Data pekerjaan AS diterbitkan pada hari Jumat, meskipun diperkirakan buruk, namun jika kami mempertimbangkannya dalam hal angka absolut, data tersebut ternyata sedikit lebih baik daripada prakiraan yang sangat negatif. Secara umum, statistik ekonomi yang disajikan tidak lagi dengan jelas berkonsentrasi pada pasar, yang berfokus pada tiga parameter utama, yang, menurut investor, akan berdampak signifikan pada kondisi.
Peristiwa utama pertama dan sejauh ini, yang paling berpengaruh, adalah situasi seputar virus korona, proses lepasnya negara-negara maju secara ekonomi dari pandemi secara bertahap. Terlepas dari semua ketakutan, nyata dan imajiner di sekitar infeksi ini, negara-negara Eropa, Asia dan Amerika Utara dipaksa untuk secara bertahap membuka ekonomi mereka dalam upaya untuk menghindari keruntuhan ekonomi, yang bahkan dampaknya akan lebih merusak. Dalam hal ini, pemulihan kegiatan ekonomi akan mengarah pada peningkatan situasi di pasar tenaga kerja dan ekonomi negara-negara ini.
Faktor kedua, yang diprakarsai oleh D. Trump dan berisiko signifikan, adalah serangan agresif Amerika dan sejumlah satelitnya terhadap China dengan tuduhan bahwa China bersalah tidak hanya atas pandemi, tetapi juga diduga menyembunyikannya. Sekarang, topik ini agak memudar ke latar belakang, karena Presiden Amerika dan rombongannya telah berhenti mengayuhnya. Tetapi ini adalah fakta bahwa hal tersebut tetap menjadi fokus pemerintahan saat ini.
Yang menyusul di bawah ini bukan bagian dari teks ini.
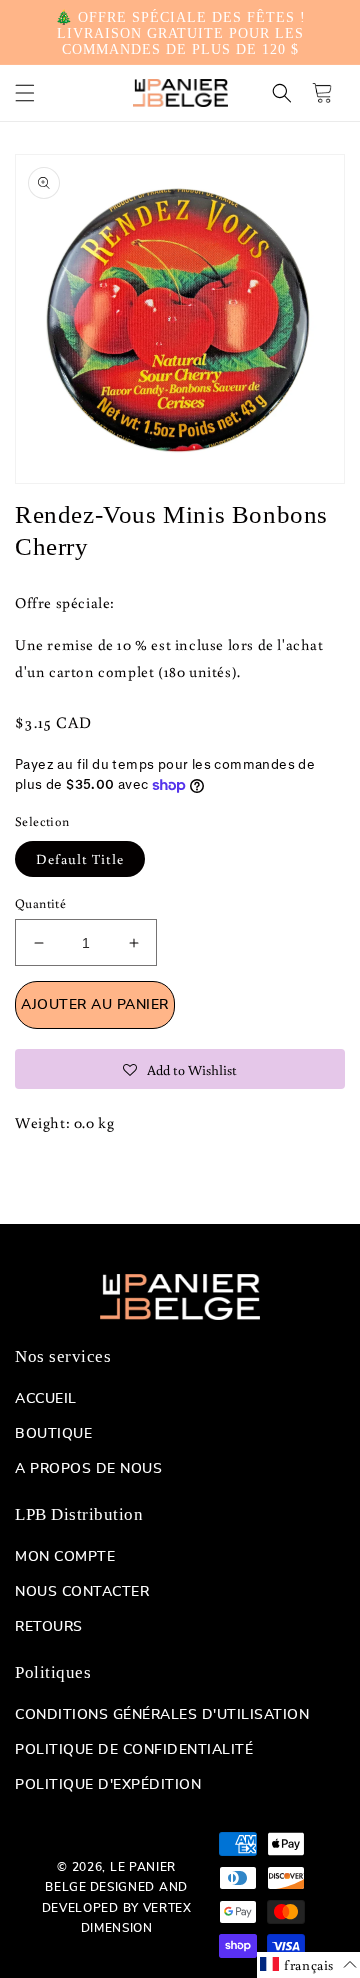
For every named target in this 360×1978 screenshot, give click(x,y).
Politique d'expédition (108, 1785)
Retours (49, 1627)
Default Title (80, 859)
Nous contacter (82, 1592)
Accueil (46, 1399)
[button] (25, 93)
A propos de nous (88, 1469)
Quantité (40, 903)
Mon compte (65, 1557)
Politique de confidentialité (134, 1750)
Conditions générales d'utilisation (162, 1715)
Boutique (53, 1434)
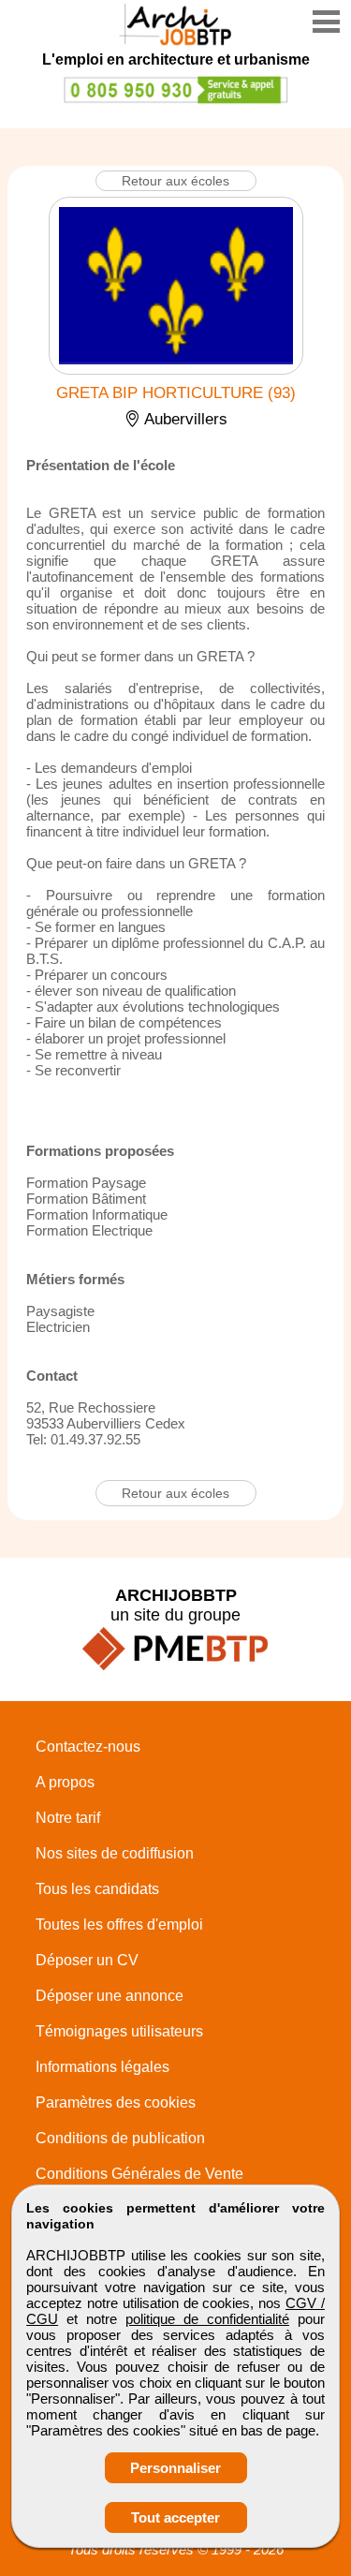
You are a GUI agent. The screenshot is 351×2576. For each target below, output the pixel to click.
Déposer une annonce (109, 1996)
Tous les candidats (97, 1889)
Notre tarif (68, 1818)
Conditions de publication (120, 2138)
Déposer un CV (87, 1960)
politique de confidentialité (207, 2319)
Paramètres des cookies (116, 2102)
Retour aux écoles (175, 180)
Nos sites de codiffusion (115, 1853)
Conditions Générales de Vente (139, 2174)
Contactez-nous (88, 1746)
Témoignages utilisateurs (119, 2031)
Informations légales (102, 2067)
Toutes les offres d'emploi (119, 1924)
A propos (65, 1782)
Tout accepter (175, 2517)
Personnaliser (175, 2468)
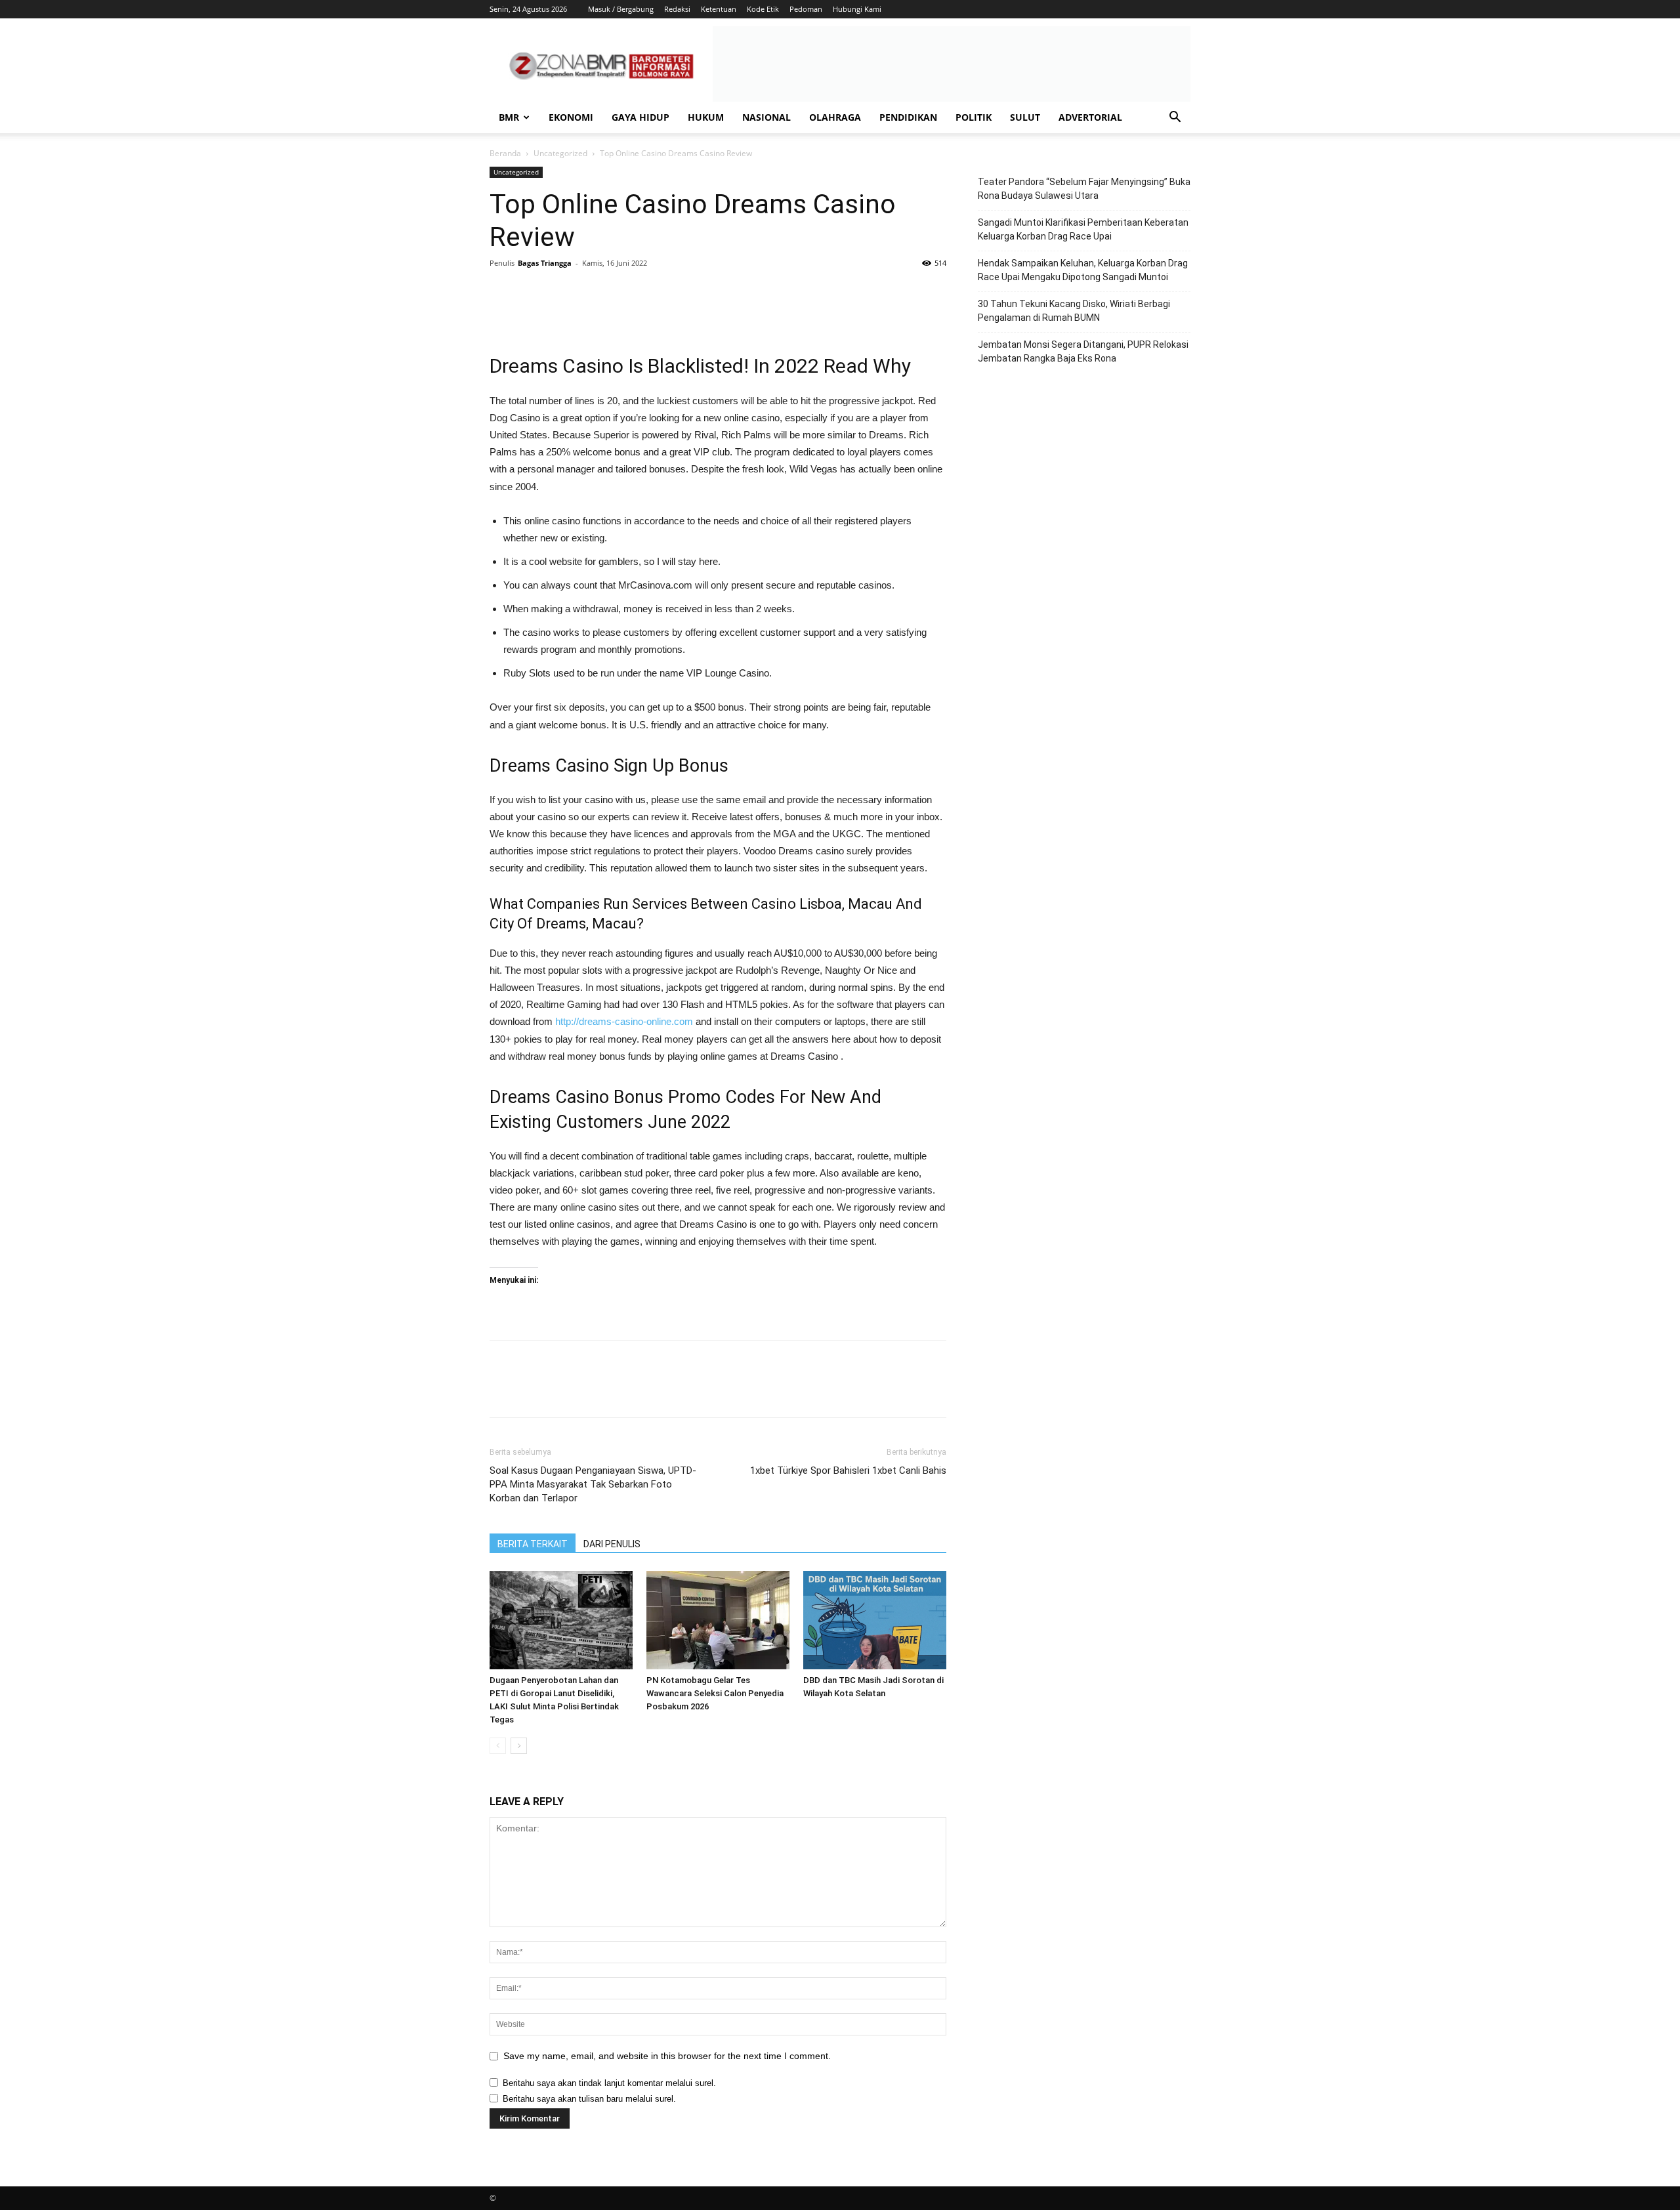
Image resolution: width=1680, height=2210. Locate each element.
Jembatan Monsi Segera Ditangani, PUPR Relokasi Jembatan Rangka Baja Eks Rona (1083, 351)
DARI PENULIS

Adalah kesalaha dengan mengabaikan kemungkinan bahwa AS tidak akan kembali menyebarkannya.
Oleh karena itu, dinamika pasar pekan lalu jelas menunjukkan bahwa investor masih percaya bahwa krisis ekonomi global yang disebabkan oleh pandemi virus korona akan berbentuk V. Kami juga percaya bahwa probabilitas ini tetap tinggi, tetapi hanya jika dua penyebab global digabungkan. Pertama, akan ada gelombang global pandemi COVID-19 yang baru dengan latar belakang keluarnya negara-negara dari karantina ketat, dan yang kedua adalah keputusan Trump untuk menunda dimulainya kembali tindakan "militer" aktif mengenai demonisasi China.
Mengingat kemungkinan perkembangan ini, serta sikap positif di pasar keuangan, dapat diasumsikan bahwa dolar AS akan tetap di bawah tekanan moderat pada pekan ini, tetapi sejauh ini kami tidak memperkirakan pertumbuhan yang signifikan terhadap mata uang-mata uang utama.
Prakiraan hari ini:
Pasangan AUD/USD mungkin terkoreksi turun ke level 0.6500 sebelum terus meningkat ke level 0.6570.
Pasangan USD/JPY menembus level resistance 107.00. Jika terjadi konsolidasi di atasnya, pasangan ini akan berpotensi tumbuh ke ke level 108.00. Pasangan ini didukung oleh permintaan terhadap aset berisiko dan optimisme moderat terhadap pemulihan ekonomi global di tengah melemahnya dampak pandemi virus korona.